**TASK ITEM**
Write out word for word the lines from the one holding "Task: Click the USDA logo" through the end of the data, and only those lines. Pictures stay out.

*** PROVIDED RECORDS Section Begins ***

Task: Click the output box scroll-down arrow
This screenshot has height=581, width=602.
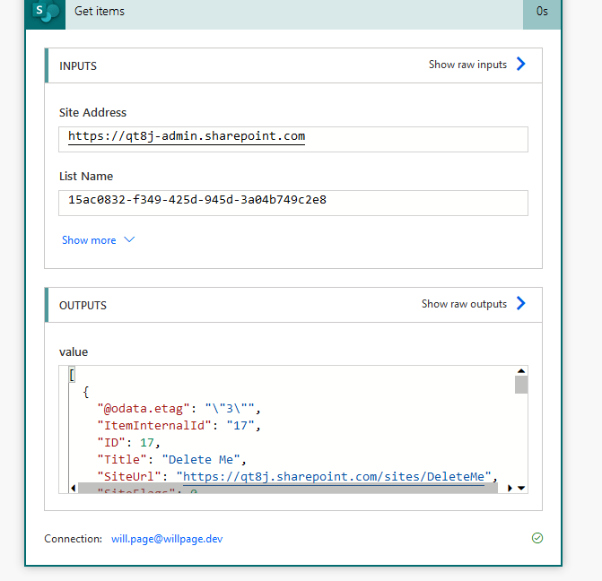Action: pos(521,488)

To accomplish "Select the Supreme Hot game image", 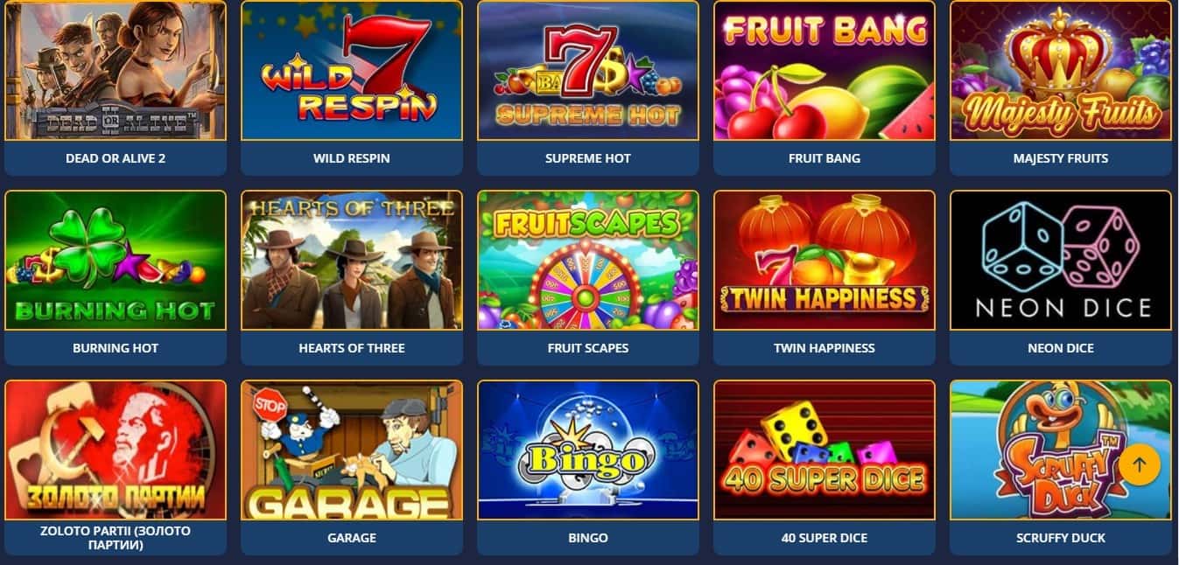I will pos(588,70).
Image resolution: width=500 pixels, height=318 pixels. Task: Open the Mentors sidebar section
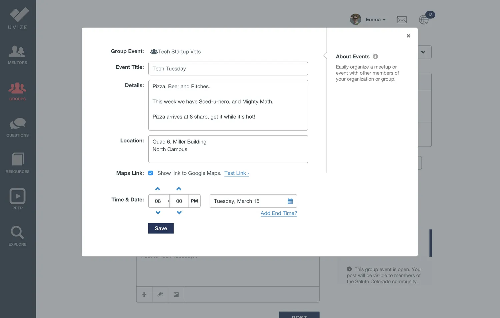17,55
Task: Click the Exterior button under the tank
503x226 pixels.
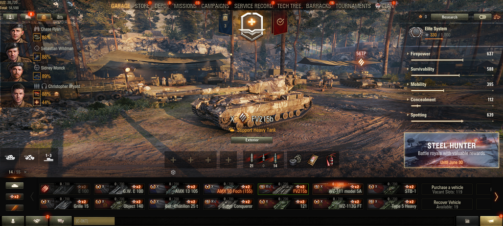Action: coord(252,140)
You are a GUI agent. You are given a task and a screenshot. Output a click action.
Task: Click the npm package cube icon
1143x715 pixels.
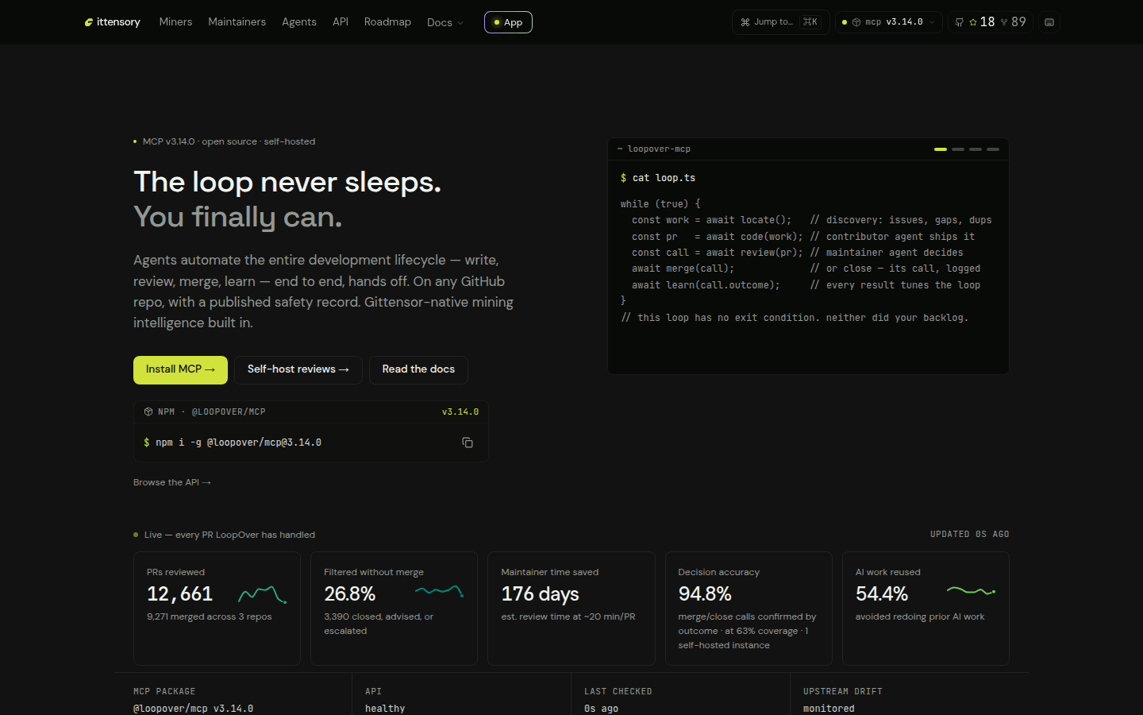tap(148, 412)
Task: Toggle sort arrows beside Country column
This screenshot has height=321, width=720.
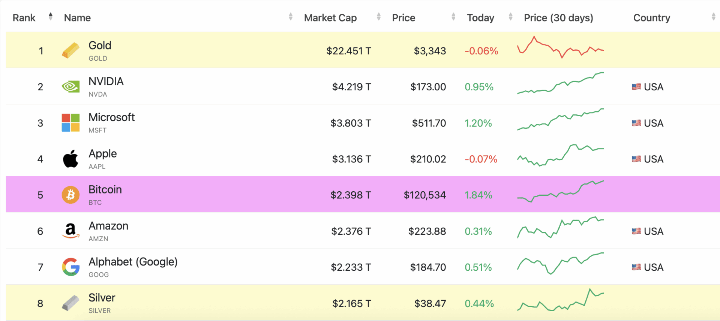Action: (x=713, y=17)
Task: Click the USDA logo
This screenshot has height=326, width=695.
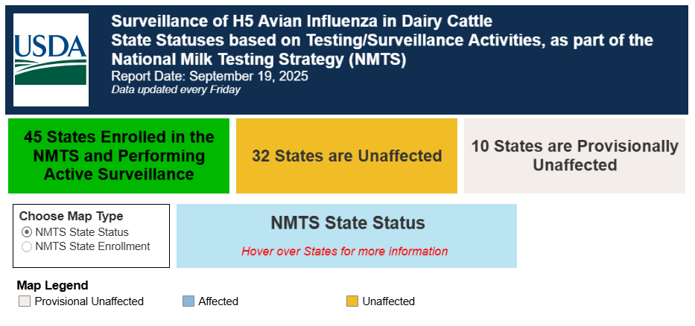Action: [51, 60]
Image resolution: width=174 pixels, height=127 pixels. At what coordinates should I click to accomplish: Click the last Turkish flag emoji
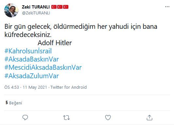[x=66, y=7]
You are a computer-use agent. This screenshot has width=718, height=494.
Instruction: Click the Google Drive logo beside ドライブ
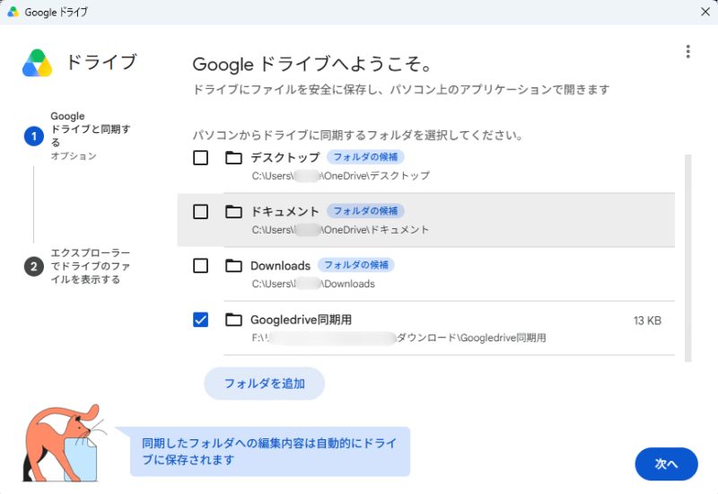click(x=37, y=63)
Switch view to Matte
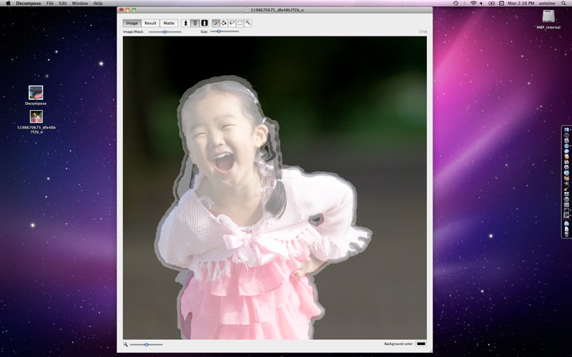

*** PROVIDED RECORDS Section Ends ***

**PROBLEM SOLUTION**
Task: Click the USDA logo
This screenshot has height=326, width=695.
Action: [51, 60]
Image resolution: width=174 pixels, height=127 pixels. At what coordinates should I click to accomplish: Click the last Turkish flag emoji
[x=66, y=7]
You are a computer-use agent. This screenshot has width=718, height=494.
Instruction: Click the Google Drive logo beside ドライブ
click(x=37, y=63)
Switch view to Matte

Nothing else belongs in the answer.